In terms of clinical indicators, independent predictors for short-time mortality were ALB, INR and eGFR. ALB was included in Child–Pugh score to evaluate liver function, and lower ALB might represent poor liver function, which tended to aggravate disease progress. Consistent with previous studies [20, 21], INR, as the most commonly used index for coagulation assessment, was proved to be a high risk factor for prognosis of ACHBLF patients in our study. It was important to stress that, eGFR, but not Cr, was a powerful predictor of mortality in our data, which probably estimated its better prognostic value than Cr [22, 23]. Different with previous studies [5, 24], TBIL, MAP, lactate and HBV-DNA were not associated with short-time mortality in ACHBLF patients, which probably could be explained by the homogeneity of study population. In addition, HE, a well-established prognostic factor in AARC score, was also not identified as a prognostic factor in our data, but with a marginal statistical difference. Moreover, regardless of cirrhosis, ACLF patients developed from CHB also had a high mortality rate, and there was no significant difference between non-cirrhotic and cirrhotic HBV populations in short-time mortality, which further estimated the viewpoint of World Gastroenterology Organization [25].

Generally speaking, the nomogram would improve prognostic capabilities for mortality of ACHBLF patients.

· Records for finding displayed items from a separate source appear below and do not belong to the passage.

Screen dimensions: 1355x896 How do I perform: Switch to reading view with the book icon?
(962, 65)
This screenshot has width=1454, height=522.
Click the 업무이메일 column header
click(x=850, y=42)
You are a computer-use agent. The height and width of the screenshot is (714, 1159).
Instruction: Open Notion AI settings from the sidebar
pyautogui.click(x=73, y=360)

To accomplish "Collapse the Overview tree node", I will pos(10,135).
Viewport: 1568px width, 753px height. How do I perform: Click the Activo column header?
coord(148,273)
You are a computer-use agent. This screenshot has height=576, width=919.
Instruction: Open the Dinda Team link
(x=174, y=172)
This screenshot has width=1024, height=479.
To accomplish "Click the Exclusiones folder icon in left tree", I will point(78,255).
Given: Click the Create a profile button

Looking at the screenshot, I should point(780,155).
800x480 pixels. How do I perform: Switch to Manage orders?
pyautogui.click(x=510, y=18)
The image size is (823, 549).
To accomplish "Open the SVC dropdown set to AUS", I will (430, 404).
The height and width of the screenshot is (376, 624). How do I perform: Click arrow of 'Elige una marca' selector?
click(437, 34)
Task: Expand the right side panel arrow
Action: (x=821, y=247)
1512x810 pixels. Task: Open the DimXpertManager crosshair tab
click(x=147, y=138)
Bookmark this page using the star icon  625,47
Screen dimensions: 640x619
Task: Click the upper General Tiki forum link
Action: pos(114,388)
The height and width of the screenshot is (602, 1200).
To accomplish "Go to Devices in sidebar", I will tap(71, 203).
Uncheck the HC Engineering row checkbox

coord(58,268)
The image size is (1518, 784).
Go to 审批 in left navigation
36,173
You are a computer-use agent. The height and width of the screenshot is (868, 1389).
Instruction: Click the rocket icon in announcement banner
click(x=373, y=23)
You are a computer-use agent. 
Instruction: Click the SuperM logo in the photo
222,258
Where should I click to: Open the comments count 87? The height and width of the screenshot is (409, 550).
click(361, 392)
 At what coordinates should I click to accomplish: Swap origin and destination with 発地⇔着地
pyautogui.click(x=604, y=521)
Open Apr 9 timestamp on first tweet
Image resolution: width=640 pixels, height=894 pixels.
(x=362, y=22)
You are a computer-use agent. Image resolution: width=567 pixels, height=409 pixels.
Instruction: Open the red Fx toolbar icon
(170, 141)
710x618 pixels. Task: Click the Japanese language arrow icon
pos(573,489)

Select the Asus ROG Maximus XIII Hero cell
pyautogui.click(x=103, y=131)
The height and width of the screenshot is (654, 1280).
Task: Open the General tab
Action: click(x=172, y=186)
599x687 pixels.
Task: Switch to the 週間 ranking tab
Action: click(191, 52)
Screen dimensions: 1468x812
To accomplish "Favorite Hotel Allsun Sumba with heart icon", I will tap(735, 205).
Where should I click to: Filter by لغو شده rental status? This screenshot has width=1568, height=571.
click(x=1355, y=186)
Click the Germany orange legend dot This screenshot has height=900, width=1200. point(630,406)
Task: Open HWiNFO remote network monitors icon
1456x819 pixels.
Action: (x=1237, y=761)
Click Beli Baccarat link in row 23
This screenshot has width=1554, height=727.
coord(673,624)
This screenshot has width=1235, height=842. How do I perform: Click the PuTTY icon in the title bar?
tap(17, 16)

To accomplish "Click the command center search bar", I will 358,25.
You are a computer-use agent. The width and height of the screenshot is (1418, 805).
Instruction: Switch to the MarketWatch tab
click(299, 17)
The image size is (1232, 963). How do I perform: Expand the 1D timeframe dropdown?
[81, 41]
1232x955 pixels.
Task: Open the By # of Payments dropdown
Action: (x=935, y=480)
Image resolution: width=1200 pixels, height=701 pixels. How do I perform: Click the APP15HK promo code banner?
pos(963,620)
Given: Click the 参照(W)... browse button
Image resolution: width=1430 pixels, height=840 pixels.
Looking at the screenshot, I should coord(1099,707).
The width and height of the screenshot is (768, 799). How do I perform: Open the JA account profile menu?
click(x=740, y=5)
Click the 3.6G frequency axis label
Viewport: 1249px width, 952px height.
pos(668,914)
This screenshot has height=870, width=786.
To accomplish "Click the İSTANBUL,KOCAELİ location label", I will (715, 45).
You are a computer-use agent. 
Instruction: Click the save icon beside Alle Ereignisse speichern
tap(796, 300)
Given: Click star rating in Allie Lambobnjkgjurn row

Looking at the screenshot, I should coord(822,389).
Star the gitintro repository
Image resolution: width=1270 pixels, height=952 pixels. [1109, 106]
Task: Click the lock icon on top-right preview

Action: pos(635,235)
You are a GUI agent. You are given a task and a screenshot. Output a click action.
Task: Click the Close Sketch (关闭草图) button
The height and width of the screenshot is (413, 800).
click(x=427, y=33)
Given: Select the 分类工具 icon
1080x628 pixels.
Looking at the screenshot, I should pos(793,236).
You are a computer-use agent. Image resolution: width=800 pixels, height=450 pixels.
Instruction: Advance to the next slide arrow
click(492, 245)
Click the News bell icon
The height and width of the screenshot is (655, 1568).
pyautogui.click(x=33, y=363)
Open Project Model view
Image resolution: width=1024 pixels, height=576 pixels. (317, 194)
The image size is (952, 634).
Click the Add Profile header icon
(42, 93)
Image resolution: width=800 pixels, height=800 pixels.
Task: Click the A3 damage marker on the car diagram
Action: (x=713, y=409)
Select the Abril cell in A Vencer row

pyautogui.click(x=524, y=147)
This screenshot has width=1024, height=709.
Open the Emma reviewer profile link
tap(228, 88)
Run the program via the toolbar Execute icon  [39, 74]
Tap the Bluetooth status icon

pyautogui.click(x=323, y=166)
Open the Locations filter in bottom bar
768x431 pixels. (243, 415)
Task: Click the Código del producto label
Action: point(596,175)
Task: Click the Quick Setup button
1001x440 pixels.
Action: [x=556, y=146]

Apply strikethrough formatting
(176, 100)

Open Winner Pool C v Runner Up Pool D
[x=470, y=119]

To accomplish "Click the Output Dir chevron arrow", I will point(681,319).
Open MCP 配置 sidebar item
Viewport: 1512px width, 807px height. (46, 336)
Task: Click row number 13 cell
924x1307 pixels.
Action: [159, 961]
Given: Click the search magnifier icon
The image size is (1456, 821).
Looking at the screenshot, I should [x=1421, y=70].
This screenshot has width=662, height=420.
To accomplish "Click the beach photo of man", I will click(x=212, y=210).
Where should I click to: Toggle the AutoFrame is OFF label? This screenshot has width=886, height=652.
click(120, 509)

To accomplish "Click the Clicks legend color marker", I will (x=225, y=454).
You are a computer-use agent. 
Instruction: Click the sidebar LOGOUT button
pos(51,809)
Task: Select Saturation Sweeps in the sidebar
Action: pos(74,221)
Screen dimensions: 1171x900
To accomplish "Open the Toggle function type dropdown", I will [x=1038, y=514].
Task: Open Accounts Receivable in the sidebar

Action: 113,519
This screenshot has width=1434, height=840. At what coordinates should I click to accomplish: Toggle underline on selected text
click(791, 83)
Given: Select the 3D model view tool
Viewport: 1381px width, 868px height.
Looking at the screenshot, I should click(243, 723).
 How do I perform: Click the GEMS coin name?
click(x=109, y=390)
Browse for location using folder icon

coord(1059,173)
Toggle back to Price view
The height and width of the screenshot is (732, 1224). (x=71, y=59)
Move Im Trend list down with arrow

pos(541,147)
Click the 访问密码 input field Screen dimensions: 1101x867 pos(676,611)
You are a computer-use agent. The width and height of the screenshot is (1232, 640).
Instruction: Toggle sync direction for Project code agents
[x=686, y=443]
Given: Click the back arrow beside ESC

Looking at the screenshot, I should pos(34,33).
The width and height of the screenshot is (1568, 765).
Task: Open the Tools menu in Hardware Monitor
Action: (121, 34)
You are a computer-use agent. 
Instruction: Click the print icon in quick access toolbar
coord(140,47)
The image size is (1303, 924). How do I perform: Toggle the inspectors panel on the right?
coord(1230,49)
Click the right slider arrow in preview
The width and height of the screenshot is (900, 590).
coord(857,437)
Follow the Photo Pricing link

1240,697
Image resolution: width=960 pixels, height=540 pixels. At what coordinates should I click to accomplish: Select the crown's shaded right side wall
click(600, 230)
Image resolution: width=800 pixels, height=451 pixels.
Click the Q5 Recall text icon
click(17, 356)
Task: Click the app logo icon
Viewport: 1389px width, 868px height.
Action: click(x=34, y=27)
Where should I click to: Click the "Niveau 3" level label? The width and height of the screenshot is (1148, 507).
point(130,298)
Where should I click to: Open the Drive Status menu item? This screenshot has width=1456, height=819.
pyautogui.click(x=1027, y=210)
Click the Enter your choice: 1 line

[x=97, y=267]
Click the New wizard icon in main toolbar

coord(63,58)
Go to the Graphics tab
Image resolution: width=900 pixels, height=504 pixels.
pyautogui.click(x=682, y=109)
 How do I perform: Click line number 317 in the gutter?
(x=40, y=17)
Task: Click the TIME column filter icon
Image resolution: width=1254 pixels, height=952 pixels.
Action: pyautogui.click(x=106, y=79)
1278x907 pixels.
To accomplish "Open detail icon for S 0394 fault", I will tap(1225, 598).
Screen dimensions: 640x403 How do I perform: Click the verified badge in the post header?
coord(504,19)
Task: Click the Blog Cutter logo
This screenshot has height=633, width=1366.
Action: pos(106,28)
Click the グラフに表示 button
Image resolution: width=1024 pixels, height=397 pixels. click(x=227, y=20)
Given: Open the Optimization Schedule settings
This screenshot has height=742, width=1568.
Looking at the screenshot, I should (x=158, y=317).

Parameters in the nomogram could be easily obtained and it would provide a user-friendly interface without computer software. More importantly, we highlighted the predictive value of eGFR. Nevertheless, our study had two main limitations. Firstly, the nomogram was developed based on a retrospective study from a single center, which might not represent the entire locally ACHBLF patients. Secondly, the nomogram was developed based on a relatively small group of patients, and was validated in only one external cohort, so a prospective multicenter clinical research might be needed to further improve and validate the nomogram.

Conclusions

In conclusion, we developed and validated a nomogram based on INR and eGFR for short-time mortality estimation in ACHBLF patients defined according to APASL. This study highlighted the predictive value of eGFR and could strengthen prognosis-based decision-making.

Additional file 1. Figure. S1 Decision curve analysis of the external cohort at 28-day and 90-day. A Decision curve analysis at 28-day. B Decision curve analysis at 90-day.

Additional file 2. Figure. S2 Receiver operating characteristic curves of Nomogram 1 and Nomogram 2.